▶ _WHAT TO DO_: The result should be the lines from the one holding "You are a computer-use agent. This" to the end of the records below, repeated exactly. No pictures.

==== EXTRACTED INFORMATION

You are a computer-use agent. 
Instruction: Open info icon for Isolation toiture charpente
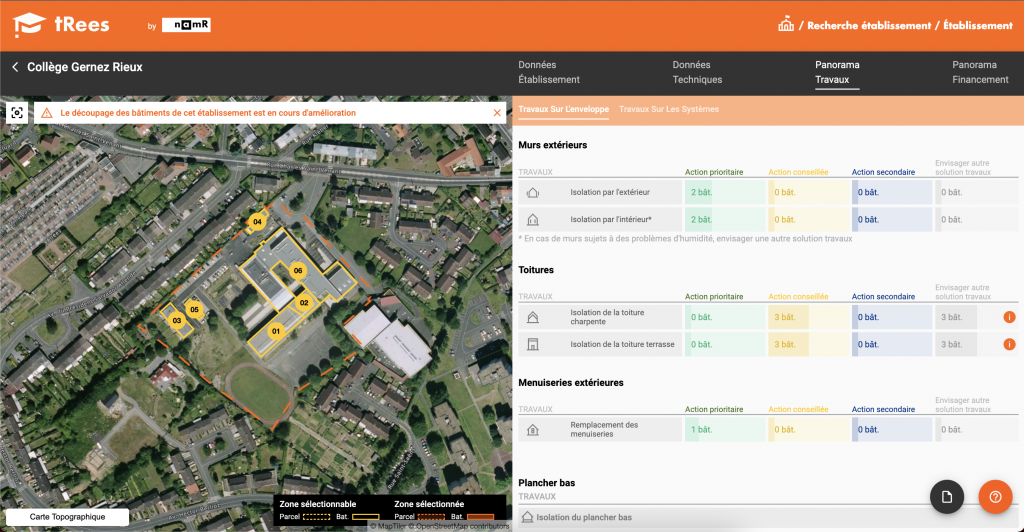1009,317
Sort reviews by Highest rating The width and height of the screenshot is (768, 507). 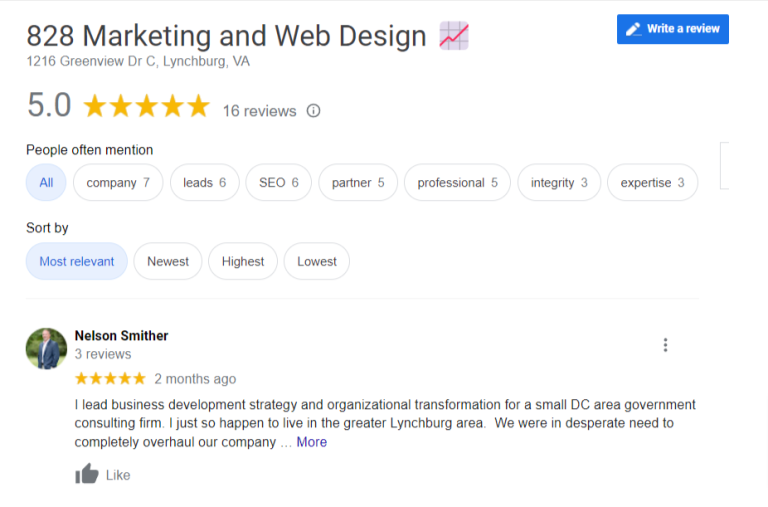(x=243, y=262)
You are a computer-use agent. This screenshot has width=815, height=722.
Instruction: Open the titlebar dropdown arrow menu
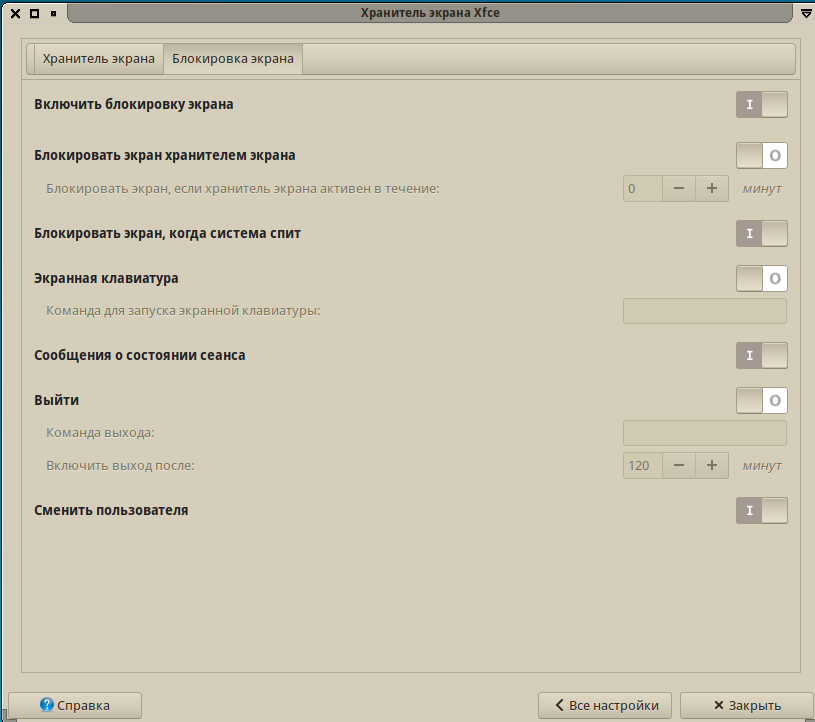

========

▶ _YOUR RESPONSE_:
You are a computer-use agent. This screenshot has width=815, height=722.
Instruction: Open the titlebar dropdown arrow menu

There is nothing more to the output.